I just can’t take another vampire movie. When did Vampires stop being spirits of the damned and become moody teenagers? True, hanging out with the cast of Twilight is pretty close to being damned, but without the pleasant brimstone aroma therapy. Give me a Zombie any day. Zombies are reliable… ambling shuffle, limited vocabulary, and a strictly low-carb diet. Plus if you wade into a room full of Zombies with nothing more than a winning smile and a baseball bat, your odds of getting out alive are pretty good. So it’s good practice for your next IT project status meeting.
Lets be polite! The Zombies I’m talking about are the projects. Every year healthy projects turn into shambling Zombies. They’re as good as dead, yet they still wander around, killing programmer hours, taking over servers and gorging on your budget. When a Zombie causes racks up enough damage, you probably get a team together to put it down … but by then new Zombies area ready to take their place. Don’t wait until you have to start picking body parts off the board room floor, know your Zombies early on and take ‘em down as soon as possible. But how do you tell the difference between genuine Zombies and projects with temporary problems?
Remember, you’ve got a huge amount to gain. Out of your entire project budget, let’s say that 5-10% of the budget could be Zombies. If you could cut in half the time it takes to recognize the Zombies and kill them, you could free up 2 or 3 % of your budget, maybe more. Of course, you don’t want to go off on a hunt and kill off all of your C-Suite’s pet projects… that would be a real horror movie! You want to be sure that your Zombie is real. How can you be sure? Simple, you put together your own Zombie hunting guide. Here’s what you need to do:
- Draw up a list of all of your projects for the last 2-3 years.

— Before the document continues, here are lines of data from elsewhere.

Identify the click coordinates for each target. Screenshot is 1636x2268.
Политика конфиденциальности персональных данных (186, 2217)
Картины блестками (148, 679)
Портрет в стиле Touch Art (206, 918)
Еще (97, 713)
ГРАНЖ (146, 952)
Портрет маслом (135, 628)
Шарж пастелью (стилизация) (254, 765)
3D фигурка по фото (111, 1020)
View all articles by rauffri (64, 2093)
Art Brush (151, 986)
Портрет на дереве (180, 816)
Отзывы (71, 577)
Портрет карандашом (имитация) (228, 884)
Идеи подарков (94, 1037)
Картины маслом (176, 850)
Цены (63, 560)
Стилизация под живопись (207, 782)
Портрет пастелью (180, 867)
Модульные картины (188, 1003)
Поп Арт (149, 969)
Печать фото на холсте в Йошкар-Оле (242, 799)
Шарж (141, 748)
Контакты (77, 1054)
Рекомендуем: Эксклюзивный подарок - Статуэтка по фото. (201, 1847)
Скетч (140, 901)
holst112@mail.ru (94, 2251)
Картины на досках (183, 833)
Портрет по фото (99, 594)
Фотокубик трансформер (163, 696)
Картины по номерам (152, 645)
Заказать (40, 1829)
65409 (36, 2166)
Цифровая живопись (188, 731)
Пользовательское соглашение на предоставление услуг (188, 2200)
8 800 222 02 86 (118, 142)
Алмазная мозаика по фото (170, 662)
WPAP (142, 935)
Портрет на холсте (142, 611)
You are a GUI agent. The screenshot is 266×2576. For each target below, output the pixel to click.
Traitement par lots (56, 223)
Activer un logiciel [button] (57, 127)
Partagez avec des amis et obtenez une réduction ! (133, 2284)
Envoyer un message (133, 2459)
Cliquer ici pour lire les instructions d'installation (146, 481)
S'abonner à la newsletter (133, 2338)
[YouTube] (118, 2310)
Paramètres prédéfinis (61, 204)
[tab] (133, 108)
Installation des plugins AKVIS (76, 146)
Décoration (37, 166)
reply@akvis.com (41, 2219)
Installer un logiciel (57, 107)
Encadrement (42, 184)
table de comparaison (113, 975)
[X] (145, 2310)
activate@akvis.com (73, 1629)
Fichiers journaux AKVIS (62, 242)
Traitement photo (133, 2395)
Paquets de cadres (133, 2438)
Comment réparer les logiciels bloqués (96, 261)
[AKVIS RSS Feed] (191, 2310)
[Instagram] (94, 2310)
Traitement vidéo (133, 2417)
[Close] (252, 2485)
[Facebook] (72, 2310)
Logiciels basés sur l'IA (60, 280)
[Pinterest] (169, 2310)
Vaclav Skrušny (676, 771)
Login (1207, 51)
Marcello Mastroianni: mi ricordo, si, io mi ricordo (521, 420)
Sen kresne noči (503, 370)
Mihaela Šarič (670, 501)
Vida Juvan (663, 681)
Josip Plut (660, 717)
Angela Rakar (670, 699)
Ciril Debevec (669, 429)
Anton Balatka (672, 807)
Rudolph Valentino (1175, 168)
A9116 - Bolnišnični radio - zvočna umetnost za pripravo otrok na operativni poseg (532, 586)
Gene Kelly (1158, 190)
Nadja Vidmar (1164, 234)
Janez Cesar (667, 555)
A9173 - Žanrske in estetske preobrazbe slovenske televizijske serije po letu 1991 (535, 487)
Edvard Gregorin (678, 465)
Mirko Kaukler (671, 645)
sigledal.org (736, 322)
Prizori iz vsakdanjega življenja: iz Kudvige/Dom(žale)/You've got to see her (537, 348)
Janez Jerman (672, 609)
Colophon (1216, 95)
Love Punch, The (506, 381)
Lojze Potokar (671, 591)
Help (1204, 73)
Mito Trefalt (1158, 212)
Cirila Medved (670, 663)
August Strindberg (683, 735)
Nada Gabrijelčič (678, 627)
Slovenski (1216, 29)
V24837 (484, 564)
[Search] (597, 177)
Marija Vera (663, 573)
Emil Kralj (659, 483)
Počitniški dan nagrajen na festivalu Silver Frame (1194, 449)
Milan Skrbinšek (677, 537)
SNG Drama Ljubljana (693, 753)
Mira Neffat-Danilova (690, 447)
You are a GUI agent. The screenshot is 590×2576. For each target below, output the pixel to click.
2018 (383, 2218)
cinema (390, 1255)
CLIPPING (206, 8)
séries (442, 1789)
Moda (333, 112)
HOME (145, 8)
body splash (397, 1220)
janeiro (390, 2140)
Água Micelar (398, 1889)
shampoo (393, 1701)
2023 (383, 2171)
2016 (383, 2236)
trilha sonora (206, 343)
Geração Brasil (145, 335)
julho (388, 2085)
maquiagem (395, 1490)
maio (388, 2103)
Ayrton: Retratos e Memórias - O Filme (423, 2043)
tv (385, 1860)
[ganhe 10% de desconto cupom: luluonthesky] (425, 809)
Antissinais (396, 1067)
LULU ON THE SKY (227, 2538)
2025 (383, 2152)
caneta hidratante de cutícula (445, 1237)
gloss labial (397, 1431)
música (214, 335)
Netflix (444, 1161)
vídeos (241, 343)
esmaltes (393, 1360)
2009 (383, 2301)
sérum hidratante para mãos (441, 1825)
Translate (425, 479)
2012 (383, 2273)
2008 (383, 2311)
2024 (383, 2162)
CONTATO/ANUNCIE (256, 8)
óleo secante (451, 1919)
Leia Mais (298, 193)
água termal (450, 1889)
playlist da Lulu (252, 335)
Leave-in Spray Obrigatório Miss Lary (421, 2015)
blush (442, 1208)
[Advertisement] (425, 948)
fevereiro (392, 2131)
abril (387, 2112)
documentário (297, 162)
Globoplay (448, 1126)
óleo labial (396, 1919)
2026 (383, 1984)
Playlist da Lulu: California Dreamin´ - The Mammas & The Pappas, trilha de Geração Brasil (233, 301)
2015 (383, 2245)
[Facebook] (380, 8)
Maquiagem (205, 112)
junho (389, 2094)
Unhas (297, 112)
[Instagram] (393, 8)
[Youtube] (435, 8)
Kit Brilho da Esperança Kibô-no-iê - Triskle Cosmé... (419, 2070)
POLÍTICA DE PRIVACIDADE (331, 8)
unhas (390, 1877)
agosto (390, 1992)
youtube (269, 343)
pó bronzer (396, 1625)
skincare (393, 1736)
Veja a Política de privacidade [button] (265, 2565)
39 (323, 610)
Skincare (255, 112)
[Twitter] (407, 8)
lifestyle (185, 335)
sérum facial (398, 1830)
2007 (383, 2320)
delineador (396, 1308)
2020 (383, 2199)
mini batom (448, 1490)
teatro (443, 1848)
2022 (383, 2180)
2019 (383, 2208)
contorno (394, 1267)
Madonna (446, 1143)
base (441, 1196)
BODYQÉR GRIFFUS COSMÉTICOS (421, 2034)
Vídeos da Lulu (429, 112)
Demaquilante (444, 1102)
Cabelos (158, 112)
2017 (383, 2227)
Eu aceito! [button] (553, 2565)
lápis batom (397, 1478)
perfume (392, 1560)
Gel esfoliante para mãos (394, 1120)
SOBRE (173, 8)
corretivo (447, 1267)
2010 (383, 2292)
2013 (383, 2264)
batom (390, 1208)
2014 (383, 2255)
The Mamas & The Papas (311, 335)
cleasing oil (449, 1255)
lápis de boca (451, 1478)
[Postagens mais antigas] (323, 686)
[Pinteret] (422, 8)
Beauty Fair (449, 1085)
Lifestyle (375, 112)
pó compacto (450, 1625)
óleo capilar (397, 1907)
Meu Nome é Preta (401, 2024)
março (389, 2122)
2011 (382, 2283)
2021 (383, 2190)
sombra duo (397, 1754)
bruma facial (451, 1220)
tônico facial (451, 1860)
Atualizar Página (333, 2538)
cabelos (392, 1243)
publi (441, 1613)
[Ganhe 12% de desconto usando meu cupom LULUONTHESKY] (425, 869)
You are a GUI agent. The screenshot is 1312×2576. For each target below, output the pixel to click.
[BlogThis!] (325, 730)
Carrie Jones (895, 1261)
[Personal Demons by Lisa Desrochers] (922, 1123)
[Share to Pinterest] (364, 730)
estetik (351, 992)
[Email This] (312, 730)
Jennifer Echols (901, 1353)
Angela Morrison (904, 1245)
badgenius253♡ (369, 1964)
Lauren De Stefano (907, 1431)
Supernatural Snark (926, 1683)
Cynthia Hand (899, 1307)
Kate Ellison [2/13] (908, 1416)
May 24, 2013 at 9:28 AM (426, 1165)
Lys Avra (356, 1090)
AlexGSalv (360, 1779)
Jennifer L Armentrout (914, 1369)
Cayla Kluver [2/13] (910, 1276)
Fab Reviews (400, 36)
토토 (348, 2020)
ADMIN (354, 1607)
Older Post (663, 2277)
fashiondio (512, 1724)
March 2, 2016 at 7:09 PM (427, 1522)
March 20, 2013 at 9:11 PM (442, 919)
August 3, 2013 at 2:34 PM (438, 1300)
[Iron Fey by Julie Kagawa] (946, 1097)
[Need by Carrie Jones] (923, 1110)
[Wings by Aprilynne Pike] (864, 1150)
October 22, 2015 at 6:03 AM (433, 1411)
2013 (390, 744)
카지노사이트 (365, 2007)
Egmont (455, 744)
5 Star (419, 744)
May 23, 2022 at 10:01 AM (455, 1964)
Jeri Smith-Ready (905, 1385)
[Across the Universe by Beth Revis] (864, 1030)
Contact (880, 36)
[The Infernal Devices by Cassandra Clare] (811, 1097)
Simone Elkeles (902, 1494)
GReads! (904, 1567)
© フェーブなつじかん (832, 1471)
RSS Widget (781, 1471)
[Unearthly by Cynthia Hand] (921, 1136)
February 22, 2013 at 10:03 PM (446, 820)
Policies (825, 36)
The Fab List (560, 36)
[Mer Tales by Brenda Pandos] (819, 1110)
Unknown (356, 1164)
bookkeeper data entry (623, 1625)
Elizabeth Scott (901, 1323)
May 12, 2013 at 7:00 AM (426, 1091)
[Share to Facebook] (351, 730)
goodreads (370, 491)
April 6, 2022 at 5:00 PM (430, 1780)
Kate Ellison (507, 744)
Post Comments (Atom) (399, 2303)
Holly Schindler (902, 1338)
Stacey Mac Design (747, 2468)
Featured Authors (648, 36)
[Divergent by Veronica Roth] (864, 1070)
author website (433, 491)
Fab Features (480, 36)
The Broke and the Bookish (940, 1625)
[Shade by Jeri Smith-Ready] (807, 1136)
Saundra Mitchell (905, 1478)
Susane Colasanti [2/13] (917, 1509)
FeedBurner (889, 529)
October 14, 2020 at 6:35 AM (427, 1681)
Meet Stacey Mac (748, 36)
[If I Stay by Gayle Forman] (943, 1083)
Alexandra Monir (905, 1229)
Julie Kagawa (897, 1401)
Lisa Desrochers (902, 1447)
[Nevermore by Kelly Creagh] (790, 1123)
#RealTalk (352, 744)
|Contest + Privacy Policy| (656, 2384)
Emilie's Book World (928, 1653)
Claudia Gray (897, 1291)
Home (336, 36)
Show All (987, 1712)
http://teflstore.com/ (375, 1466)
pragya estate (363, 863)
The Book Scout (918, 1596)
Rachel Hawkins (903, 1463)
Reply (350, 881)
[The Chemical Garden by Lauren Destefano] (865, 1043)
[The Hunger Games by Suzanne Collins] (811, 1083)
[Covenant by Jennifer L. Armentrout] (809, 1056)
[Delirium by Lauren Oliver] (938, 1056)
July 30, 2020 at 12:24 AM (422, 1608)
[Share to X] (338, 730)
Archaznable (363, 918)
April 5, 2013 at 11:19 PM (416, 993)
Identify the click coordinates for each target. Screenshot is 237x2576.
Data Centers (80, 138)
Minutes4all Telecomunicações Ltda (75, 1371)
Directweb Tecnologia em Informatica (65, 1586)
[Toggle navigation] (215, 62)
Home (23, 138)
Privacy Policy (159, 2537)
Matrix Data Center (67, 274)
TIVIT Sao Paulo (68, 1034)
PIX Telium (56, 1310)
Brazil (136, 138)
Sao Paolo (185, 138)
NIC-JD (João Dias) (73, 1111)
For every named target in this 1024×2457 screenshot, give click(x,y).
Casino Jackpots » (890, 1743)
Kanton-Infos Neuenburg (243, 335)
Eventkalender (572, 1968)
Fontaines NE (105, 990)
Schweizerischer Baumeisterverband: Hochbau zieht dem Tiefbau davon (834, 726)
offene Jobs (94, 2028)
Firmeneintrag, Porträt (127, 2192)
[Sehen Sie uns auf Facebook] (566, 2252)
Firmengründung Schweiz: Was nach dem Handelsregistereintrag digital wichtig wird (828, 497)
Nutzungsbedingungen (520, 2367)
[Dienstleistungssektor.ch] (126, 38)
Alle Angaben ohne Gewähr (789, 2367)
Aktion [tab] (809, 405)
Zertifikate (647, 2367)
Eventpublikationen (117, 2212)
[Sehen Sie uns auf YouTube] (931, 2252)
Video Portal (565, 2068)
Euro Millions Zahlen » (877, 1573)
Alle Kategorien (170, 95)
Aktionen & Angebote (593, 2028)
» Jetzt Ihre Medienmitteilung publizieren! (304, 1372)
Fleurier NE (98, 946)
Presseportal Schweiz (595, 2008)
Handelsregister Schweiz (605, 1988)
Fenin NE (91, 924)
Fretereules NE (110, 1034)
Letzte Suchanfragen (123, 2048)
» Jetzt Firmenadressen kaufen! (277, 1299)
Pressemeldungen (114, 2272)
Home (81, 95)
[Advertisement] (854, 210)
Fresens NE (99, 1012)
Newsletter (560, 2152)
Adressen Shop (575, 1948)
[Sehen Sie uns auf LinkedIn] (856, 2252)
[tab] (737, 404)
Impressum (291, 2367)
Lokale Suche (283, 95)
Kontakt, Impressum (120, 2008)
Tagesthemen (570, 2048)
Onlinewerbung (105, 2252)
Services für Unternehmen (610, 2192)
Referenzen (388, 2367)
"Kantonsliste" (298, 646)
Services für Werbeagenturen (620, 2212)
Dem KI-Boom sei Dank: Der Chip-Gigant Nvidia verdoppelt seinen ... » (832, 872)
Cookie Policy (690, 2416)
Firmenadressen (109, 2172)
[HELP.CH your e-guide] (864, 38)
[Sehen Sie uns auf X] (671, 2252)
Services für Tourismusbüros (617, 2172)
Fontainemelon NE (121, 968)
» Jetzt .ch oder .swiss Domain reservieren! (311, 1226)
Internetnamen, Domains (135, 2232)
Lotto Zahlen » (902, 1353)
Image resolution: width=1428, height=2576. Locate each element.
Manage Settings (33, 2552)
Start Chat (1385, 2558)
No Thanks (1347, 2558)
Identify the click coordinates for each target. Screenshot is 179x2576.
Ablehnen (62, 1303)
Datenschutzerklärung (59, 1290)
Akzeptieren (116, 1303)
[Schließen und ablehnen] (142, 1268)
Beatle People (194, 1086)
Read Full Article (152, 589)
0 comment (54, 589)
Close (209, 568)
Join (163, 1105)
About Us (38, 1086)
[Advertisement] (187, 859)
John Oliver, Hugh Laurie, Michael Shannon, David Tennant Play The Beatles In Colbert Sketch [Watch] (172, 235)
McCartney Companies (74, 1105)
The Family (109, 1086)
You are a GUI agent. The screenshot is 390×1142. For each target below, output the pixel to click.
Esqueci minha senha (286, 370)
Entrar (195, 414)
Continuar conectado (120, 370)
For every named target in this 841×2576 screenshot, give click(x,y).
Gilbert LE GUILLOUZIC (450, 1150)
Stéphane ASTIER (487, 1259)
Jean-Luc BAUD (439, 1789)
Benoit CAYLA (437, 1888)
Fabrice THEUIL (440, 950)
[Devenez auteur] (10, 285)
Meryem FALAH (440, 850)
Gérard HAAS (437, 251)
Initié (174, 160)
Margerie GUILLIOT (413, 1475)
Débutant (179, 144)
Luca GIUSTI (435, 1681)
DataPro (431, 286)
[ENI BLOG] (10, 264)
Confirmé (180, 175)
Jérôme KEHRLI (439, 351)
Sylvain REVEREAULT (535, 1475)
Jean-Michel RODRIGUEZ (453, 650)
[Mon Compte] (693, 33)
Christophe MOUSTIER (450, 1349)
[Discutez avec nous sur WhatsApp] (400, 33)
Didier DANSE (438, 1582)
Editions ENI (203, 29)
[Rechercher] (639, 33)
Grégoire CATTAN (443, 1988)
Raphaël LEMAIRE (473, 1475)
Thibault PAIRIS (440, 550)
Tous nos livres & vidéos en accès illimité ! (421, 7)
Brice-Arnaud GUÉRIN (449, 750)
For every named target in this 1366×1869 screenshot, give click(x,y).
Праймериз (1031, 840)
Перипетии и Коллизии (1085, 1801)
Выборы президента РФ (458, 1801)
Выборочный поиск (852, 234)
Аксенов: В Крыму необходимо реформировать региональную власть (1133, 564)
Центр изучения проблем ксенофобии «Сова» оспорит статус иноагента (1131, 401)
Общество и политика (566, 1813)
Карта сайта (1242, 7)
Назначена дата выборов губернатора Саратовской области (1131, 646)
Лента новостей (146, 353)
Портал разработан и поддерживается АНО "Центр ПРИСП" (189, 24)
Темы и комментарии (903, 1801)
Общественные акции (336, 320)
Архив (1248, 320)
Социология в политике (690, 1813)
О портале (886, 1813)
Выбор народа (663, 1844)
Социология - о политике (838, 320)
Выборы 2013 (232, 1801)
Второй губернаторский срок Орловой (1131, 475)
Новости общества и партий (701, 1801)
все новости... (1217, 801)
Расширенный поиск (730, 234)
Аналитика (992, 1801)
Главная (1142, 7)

- When was the start day (when was the project approved)?
- When was the end date (when did the project “go live” or get canceled)?
- Which went over budget?
- Which missed their going live deadline?
- Who was the project sponsor (who requested the project)?
- Which projects were poorly attended by the sponsor?
- After specifications were agreed to, how many changes were made?
- Perhaps a few other tracking ideas come to mind?
Do a little analysis and compare your known Zombies to successful projects. When did projects start to go Zombie? Once they became Zombies, just how many resources did they kill (did their unholy rampage last for a month, a year, longer?). Come up with your numbers on the cost of each Zombie, and then go through your project list. How many potential Zombies do you have? What will they cost? Unlike the guy in every Zombie movie that runs around telling everyone, “The Zombies are coming!”, start meeting with project sponsors and other managers to proactively review projects in danger of going Zombie. You may even be able to save projects that are on the Zombie path, due ot a lack of client time or direction. Either way, a solid process for tracking and killing Zombies will cut unneeded budget expenses and increase the number of successful project. What are you waiting for? Grab your favorite implement of destuction and start swinging! That’s my Niccolls worth for the day!